■ Exercise ■
Retype the lines starting at the one that contains "Click the kilometres scale bar" and stopping after the one that contains "pyautogui.click(x=1035, y=251)", and leave the pictures out.

■ Data to use ■
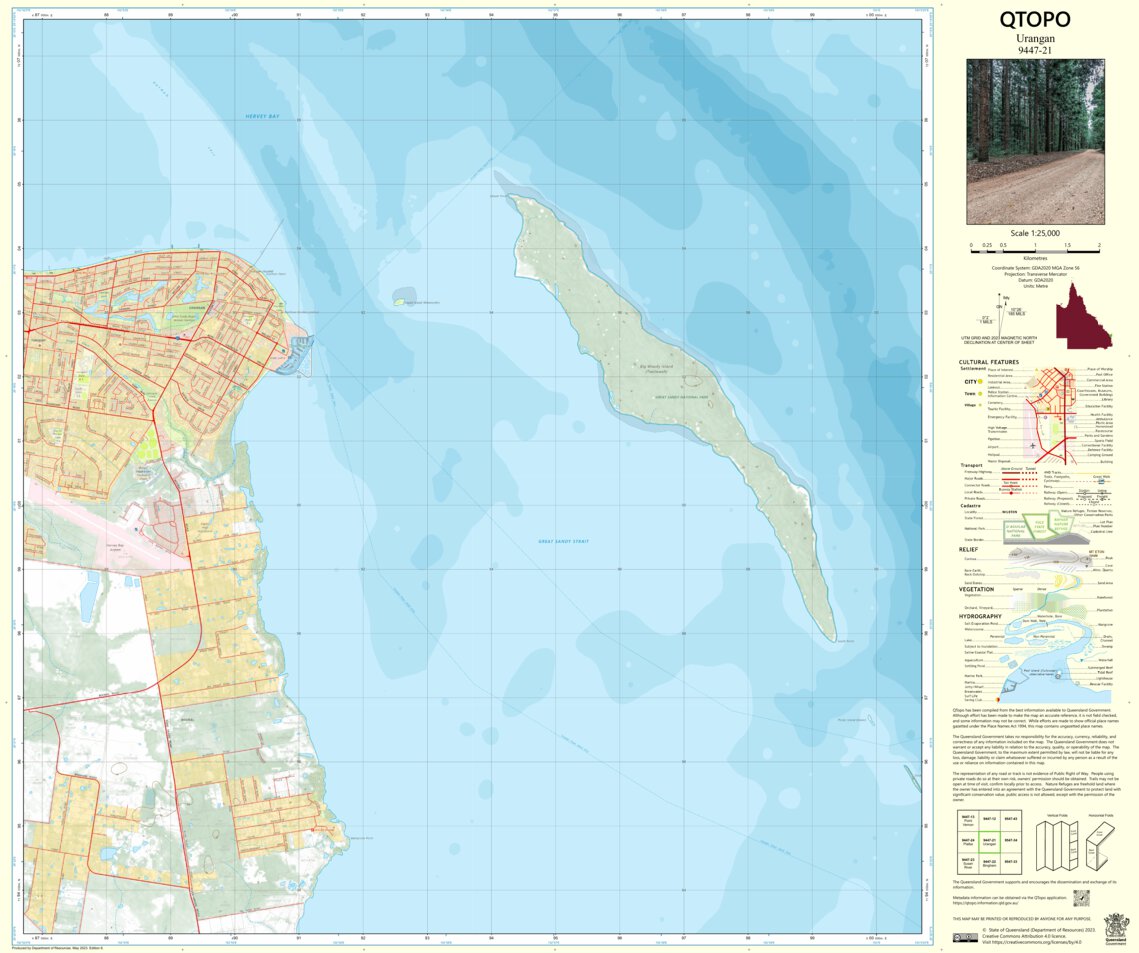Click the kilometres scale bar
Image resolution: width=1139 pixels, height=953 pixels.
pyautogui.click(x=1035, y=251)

...

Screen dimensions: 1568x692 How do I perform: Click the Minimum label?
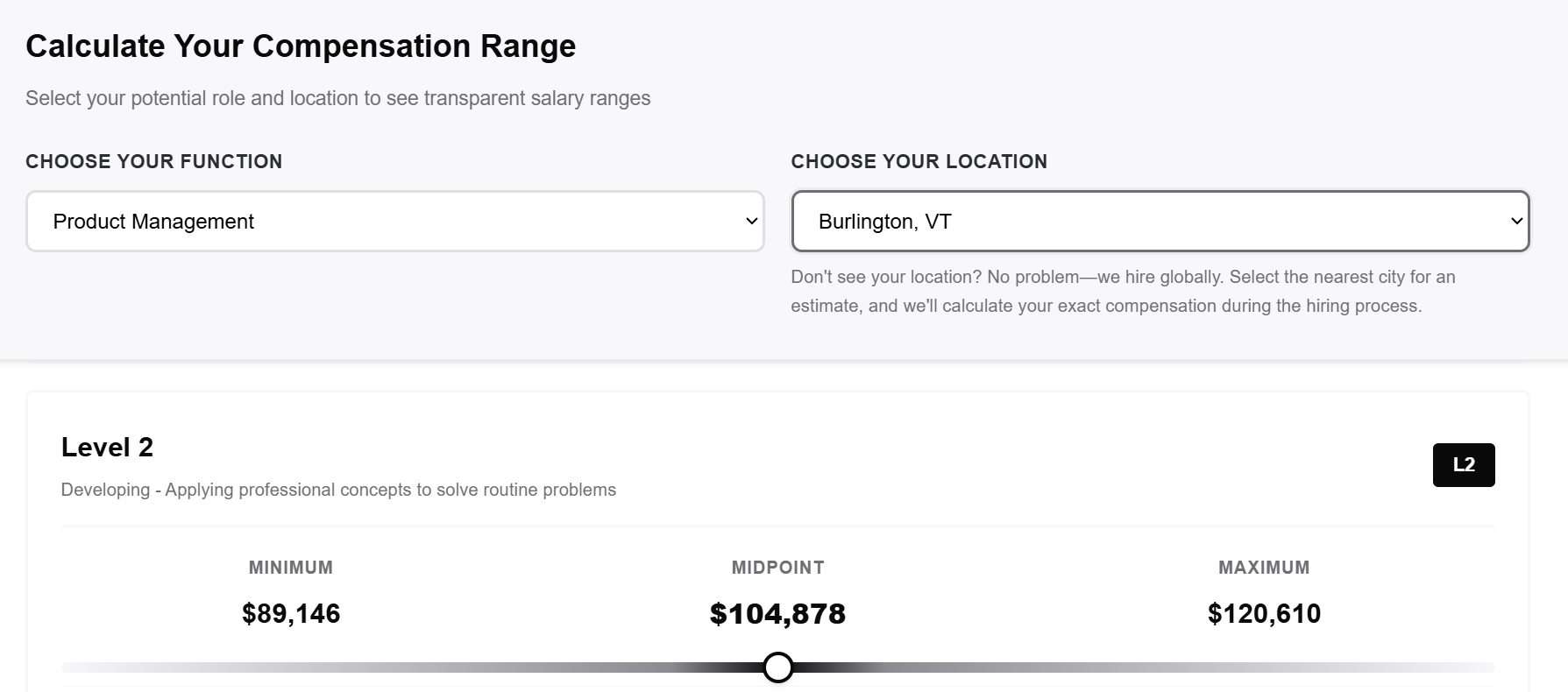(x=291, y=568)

==

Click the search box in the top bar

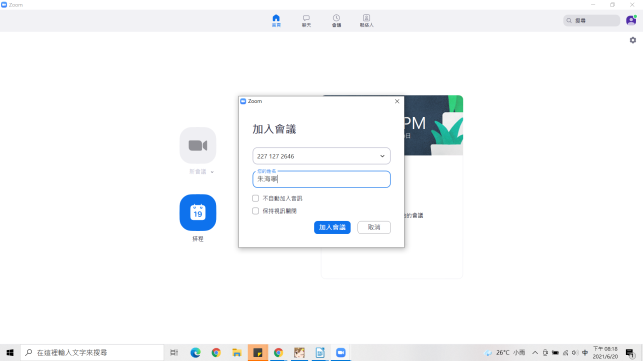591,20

■ Full response ■
Click the kilometres scale bar
Image resolution: width=1139 pixels, height=953 pixels.
pyautogui.click(x=1035, y=251)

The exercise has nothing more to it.